What is expected:
Please gather every line of the records below that contains the word "height", matching case exactly, and copy each one.

Dataset content:
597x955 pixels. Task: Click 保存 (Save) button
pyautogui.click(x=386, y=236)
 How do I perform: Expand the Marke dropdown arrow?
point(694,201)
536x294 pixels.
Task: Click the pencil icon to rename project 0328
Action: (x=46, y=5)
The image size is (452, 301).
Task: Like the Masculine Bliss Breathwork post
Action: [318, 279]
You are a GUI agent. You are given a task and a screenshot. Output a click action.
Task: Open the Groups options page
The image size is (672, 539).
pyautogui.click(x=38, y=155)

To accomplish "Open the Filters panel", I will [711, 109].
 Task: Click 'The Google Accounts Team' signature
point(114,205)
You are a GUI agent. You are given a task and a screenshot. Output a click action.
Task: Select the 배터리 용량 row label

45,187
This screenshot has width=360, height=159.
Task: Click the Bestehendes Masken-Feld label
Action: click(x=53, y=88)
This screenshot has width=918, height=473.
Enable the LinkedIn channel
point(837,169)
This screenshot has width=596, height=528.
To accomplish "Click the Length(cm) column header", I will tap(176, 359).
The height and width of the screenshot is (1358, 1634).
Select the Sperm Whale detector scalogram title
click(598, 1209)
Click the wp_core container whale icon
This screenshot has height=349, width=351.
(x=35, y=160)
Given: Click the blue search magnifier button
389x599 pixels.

Solution to this task:
This screenshot has width=360, height=159.
This screenshot has width=918, height=473.
This screenshot has width=596, height=528.
The height and width of the screenshot is (1358, 1634).
This screenshot has height=349, width=351.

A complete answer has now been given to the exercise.